=== PROVIDED TEXT ===

Super Bowl Pod

Heidi Gardner

Shel… Kyle Mooney

Brandon… Dan Levy

Dale… Beck Bennett

Chris Redd

Anthony Fauci… Kate McKinnon

PSY… Bowen Yang

[Starts with five friends getting ready to watch football in home. They’re all wearing masks.]

Heidi: It’s so good to see everyone.

Shel: I can’t believe we’re having a Super Bowl party.

Brandon: I know. Is this okay? Like, should we be doing this?

Dale: Well, I’ve been super safe.

Chris: Same here.

Shel: Me too.

Dale: So then, masks off?

[they all take their masks off]

Brandon: God, I feel so free.

Shel: We’ve all been so good. We deserve this.

Dale: Totally. We have. And full disclosure, not a big deal, Angie and I went to PF chains for her birthday. We ate outdoors. Relax.

Shel: That’s cool.

Brandon: You’re fine.

Chris: Man, I’ve been crazy with this covid stuff. I haven’t left my house at all. I mean, I have been to the grocery store and the laundromat.

Brandon: Yeah, of course. Food, clothes.

Chris: And obviously I’m still doing my wrestling club, so…

Dale: Yeah. But that’s just a group of what? 20-30 really nice guys?

Shel: Wrestling a few nights guys, dude, you’re good.

Heidi: Yeah. I mean, we’re doing everything right.

Dale: Exactly. I haven’t hung out with anyone outside of my pod in almost a year.

Brandon: Oh my gosh, I feel you. I’m on quarantine burnout.

Dale: Yeah. It’s just me, my wife, my brother… his wife, obviously their neighbor, his brother, my grandparents and their nursing home. Oh, and I go into work.

Brandon: Sorry. What is it that you do again?

Dale: I’m a mouth masseuse. I massage mouths.

===

(APPLY WHAT YOU READ):
1. Name every cast member listed at the top of the Super Bowl sketch.
2. In the Super Bowl sketch, what does Dale say his job is?
3. Pick up the Super Bowl sketch after its final line and write what comes next.

=== EXERCISE DATA ===

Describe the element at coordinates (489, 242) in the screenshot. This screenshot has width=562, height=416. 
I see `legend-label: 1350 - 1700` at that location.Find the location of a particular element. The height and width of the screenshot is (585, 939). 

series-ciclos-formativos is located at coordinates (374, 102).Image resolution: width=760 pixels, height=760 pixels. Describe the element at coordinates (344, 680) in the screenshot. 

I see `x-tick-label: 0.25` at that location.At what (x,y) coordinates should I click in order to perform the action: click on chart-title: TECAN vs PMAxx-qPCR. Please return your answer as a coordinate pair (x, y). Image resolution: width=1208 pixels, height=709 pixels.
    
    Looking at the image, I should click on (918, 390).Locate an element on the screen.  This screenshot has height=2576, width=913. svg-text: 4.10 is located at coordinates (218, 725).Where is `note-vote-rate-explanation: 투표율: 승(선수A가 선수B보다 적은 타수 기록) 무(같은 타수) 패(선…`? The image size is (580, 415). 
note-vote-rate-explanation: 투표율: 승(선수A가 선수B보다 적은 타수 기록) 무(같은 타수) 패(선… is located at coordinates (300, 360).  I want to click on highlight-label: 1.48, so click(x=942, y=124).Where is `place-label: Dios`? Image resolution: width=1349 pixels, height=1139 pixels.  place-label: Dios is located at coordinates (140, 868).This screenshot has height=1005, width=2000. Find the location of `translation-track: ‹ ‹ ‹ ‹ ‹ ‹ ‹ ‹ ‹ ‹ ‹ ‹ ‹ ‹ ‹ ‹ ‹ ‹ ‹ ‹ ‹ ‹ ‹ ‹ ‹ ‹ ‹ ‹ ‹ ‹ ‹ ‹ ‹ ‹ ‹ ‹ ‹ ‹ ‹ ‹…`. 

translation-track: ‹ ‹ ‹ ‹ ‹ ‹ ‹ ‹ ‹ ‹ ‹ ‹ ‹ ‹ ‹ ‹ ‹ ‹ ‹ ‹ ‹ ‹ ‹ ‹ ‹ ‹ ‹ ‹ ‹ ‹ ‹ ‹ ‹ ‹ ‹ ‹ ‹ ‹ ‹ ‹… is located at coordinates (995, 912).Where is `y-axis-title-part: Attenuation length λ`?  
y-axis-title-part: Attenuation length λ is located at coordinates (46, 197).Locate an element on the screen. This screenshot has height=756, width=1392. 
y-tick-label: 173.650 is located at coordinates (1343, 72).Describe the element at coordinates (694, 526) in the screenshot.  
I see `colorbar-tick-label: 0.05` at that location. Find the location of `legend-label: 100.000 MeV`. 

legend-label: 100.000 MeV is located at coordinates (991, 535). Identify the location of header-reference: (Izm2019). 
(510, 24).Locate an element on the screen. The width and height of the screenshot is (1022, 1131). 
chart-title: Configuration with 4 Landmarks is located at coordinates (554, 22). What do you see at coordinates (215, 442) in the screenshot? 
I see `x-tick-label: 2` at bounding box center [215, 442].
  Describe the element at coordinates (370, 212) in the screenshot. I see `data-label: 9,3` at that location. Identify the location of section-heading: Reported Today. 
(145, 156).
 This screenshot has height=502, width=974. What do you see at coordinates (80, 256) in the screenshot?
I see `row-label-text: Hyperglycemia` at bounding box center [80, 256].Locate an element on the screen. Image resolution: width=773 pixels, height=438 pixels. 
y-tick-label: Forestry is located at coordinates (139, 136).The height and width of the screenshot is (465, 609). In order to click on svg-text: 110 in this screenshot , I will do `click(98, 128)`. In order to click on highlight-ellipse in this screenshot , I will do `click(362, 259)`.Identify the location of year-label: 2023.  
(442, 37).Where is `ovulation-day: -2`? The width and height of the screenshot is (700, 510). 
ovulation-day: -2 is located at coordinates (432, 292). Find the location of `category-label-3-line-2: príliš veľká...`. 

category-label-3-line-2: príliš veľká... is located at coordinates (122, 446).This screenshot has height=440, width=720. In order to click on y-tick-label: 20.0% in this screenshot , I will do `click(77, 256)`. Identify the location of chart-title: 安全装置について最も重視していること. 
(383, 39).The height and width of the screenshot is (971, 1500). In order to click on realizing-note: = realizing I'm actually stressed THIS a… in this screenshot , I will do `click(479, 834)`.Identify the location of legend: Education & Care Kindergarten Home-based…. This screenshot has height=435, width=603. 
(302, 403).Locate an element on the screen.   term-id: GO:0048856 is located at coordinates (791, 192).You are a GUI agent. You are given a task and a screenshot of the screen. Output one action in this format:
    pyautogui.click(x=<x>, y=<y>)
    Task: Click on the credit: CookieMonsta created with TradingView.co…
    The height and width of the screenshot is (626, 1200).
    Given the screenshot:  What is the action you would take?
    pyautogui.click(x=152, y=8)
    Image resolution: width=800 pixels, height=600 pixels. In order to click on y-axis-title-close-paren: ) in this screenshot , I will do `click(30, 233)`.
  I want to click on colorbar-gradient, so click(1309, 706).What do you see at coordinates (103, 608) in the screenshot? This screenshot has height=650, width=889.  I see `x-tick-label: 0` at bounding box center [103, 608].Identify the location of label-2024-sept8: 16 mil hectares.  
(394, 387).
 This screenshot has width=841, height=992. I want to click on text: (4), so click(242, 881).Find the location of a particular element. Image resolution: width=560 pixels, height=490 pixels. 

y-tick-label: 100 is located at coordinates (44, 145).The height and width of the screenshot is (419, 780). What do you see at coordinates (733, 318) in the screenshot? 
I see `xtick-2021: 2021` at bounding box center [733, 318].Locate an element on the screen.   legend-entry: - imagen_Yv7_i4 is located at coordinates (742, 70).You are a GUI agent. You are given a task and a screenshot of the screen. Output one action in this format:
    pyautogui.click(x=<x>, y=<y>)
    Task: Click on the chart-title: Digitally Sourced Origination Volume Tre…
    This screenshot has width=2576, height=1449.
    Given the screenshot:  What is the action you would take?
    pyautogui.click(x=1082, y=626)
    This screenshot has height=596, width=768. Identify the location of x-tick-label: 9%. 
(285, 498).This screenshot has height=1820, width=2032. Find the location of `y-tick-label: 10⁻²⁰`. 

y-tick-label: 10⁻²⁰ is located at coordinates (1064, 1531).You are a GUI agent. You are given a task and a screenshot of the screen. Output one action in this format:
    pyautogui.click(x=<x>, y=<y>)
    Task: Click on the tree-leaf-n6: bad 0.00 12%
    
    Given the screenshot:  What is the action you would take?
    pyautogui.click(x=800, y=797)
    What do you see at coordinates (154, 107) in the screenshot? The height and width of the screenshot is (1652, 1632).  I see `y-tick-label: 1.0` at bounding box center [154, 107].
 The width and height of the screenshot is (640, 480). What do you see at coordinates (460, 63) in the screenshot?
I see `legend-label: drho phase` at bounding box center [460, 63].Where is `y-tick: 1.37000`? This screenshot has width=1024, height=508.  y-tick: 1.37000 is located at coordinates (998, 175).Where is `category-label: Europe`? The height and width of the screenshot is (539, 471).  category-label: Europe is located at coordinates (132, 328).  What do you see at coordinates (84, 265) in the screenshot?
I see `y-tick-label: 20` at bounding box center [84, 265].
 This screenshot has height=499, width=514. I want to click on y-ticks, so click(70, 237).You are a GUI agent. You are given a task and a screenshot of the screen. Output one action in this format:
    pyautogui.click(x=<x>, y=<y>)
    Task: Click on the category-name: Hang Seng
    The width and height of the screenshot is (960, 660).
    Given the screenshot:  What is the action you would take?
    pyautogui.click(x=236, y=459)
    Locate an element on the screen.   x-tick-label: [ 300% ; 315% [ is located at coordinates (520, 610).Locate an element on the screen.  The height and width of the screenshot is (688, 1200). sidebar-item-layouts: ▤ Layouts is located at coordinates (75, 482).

===

(RESULTS):
1. Heidi Gardner, Kyle Mooney, Dan Levy, Beck Bennett, Chris Redd, Kate McKinnon, Bowen Yang

2. He is a mouth masseuse who massages mouths.

3.
Shel: Oh, that’s fine. I mean, you’re not kissing them, right?

Dale: Just hello and goodbye. And sometimes while I massage them.

Brandon: Yeah, but that’s work. We are doing everything right.

Heidi: Yeah. I don’t understand how people are still getting sick.

Chris: Well see, the problem is they’re going out and doing normal activities like seeing friends and stuff.

All: So stupid.

Brandon: So disgusting. What about you, Shel? Single guy over there? You look lonely and depressed.

Shel: Absolutely. Of course, now it’s all about zoom dating. For me, it’s just too awkward. So, I’ve been having raw dog sex with the strangers in the park.

Heidi: Outside with air, you’re fine.

Brandon: Yeah. For me, it’s just been Netflix, Netflix and more Netflix.

Chris: What have you been watching?

Brandon: Oh, no. For meetings, I’m flying all over LA, London, Brazil.

Shel: Well, you got the vaccine, didn’t you?

Brandon: Oh, yeah. Actually, I’ve got it. I’ve got it right here. [showing the vaccine in it’s small container]

Heidi: Are you gonna take it?

Brandon: Yeah. I mean, I take it everywhere I go.

Shel: Great thinking, Brandon.

Chris: Hey, we’re doing everything right.

Dale: Who’s hungry for my famous chilly? [everybody get excited] Because of covid, I don’t want to share utensils.

Brandon: Totally. Let’s be smart. Actually, I have some– Let’s just do this.

[Brandon sprays sanitizer on everyone’s hands. Then they all start eating with their hands sharing the food bowl.]

Heidi: Oh, look who became a chef. Yeah. I went viral on TikTok.

Chris: What? For dancing?

Heidi: No. For fit non-pudding.

Dale: Oh, TikTok. All the little videos.

Heidi: Dale. Did you spice this chilly?

Dale: Yeah, of course. It’s my famous chilly.

Heidi: Because I can’t really taste it.

Brandon: I can’t really smell it either.

Chris: Do you guys think that–

Shel: No. Dude, we’ve been doing everything right.

Heidi: We need a hug.

All: Yeah.

Dale: Hey, remember hug?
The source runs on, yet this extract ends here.